Local LLMs on Titan RTX

After getting my hands on a Titan RTX with 24GB of VRAM, [shoutout to the un-imaginatively named PC Server and Parts] I decided to move past hosted AI services and see what it could do in a Lenovo P920 with Rocky Linux.

The Stack

The goal was a clean, containerized setup that could leverage the GPU without cluttering the host OS:

OS: Rocky Linux 9

Engine: Ollama running in Podman

Frontend: Open WebUI

Hardware: NVIDIA Titan RTX (24GB VRAM)

Basic Setup with Podman

I started by running Ollama as a container. Since I’m on Rocky, Podman is the natural choice.

podman run -d --name ollama \
  --device nvidia.com/gpu=all \
  -v ollama:/root/.ollama \
  -p 11434:11434 \
  ollama/ollama

Initially, I tried using the –network host flag for Open WebUI, but Rocky’s firewalld and rootless Podman networking didn’t play nice with external access. I eventually landed on explicit port mapping to get the UI visible on the network:

podman run -d -p 9091:8080 \
  --add-host=host.containers.internal:host-gateway \
  -v open-webui:/app/backend/data \
  -e OLLAMA_BASE_URL=http://host.containers.internal:11434 \
  --name open-webui \
  ghcr.io/open-webui/open-webui:main

The VRAM Reality Check

Gemini enthusiasically recommended Llama 3.3 70B for this setup. The experience was… meditative. It was generating at about one word per second. Digging into the logs, I found the culprit:

$ podman logs ollama 2>&1 | grep -i "offload"
load_tensors: offloaded 29/81 layers to GPU

When asked why it was so slow, Gemini described it as “like trying to race a Ferrari while towing a semi-truck”.

A 4-bit quantized 70B model needs about 42GB of VRAM to run entirely on the GPU. With my 24GB card, Ollama was offloading 65% of the work to my CPU and System RAM. The PCIe bus became the bottleneck.

Finding the Sweet Spot

To get that “instant” AI feel, the entire model needs to fit in VRAM. I experimented with three tiers:

Llama 3.1 8B: Lightning fast (100+ tokens/sec). Great for simple tasks.

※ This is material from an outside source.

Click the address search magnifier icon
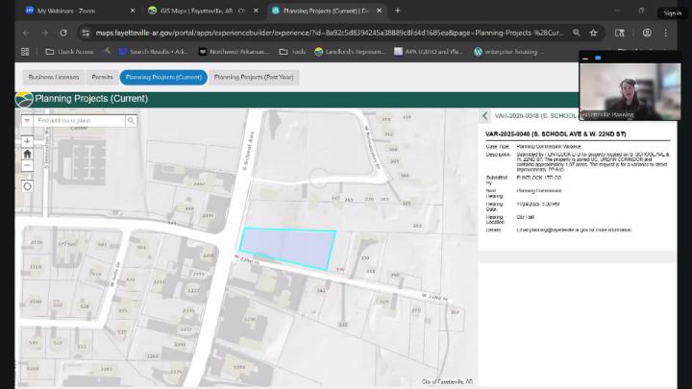This screenshot has width=692, height=389. (x=131, y=120)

Gemma 2 27B: It fits 100% in VRAM with room for a long context window. It’s significantly smarter than 8B but doesn’t have the 70B lag.

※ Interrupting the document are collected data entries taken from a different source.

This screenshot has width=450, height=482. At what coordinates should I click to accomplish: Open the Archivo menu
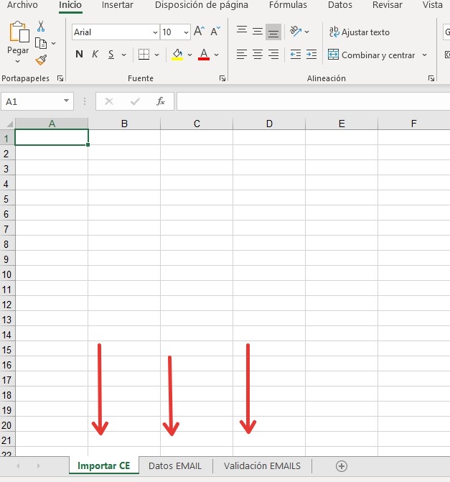point(22,5)
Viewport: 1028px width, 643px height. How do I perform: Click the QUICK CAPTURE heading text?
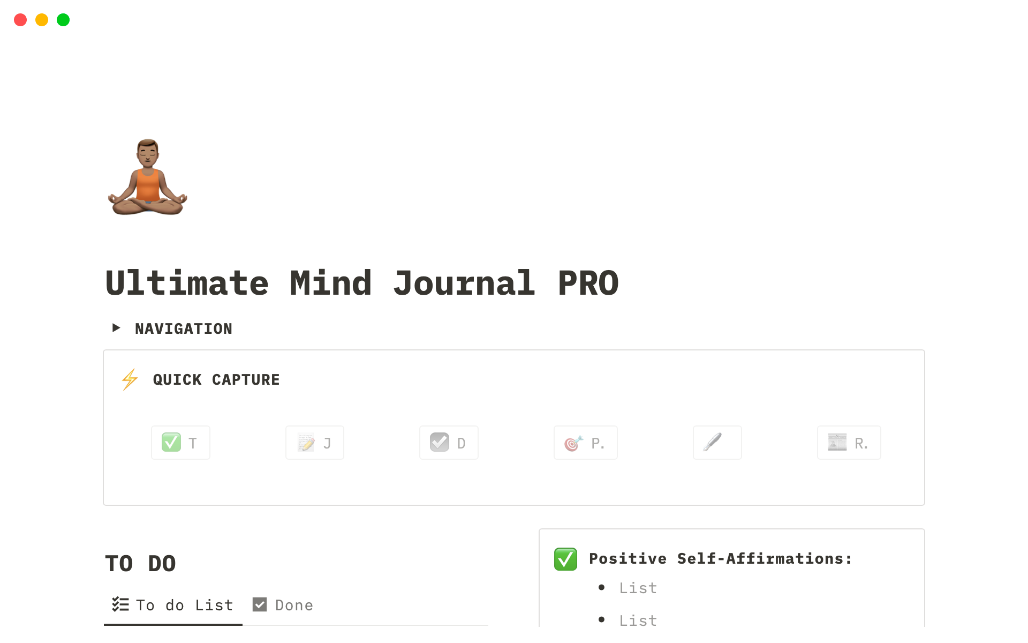tap(216, 379)
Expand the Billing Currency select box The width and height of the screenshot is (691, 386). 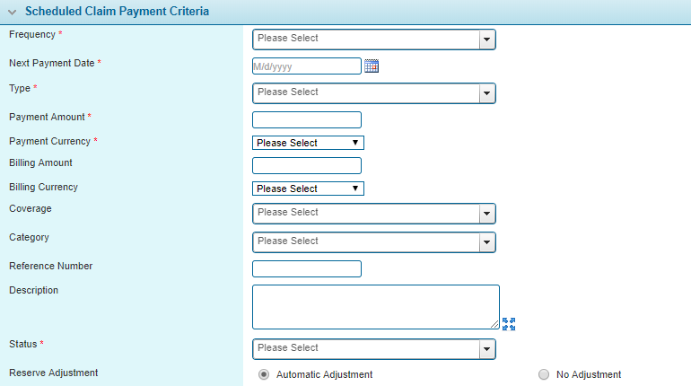tap(308, 189)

Moondream: The “tiny” vision model that actually worked when others crashed.

Giving the Container “Eyes”

One of the most satisfying parts was getting a vision model to describe a local image. However, I ran into a classic container hurdle: the model couldn’t “see” the files on my Rocky Linux host.

I had to recreate the Ollama container with a bind mount to my home directory:

# Mapping my local home to /images inside the container
-v /home/wsmoak:/files:ro

Even then, the heavy-hitter Llava crashed with a 500 Internal Server Error because it tried to grab too much VRAM for the image tensors. The solution was Moondream—a tiny, highly efficient vision model.

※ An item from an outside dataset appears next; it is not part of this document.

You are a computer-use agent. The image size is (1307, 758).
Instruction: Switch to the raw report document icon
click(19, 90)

>>> Describe this image: /files/260122_2028.JPG
A black and brown cat is curled up in a cardboard box on a wooden floor... The background features a wooden floor and a white electrical outlet...

Open WebUI

While the terminal is great, a true “Local AI” experience needs a modern interface. I hooked up Open WebUI (running in its own Podman container) to my Ollama instance. This gives me a ChatGPT-like experience, but with 100% of the data staying on my local network.

It correctly identified the cat’s colors, its “comfortable” positioning, and even (sort of) spotted the electrical cord on the floor.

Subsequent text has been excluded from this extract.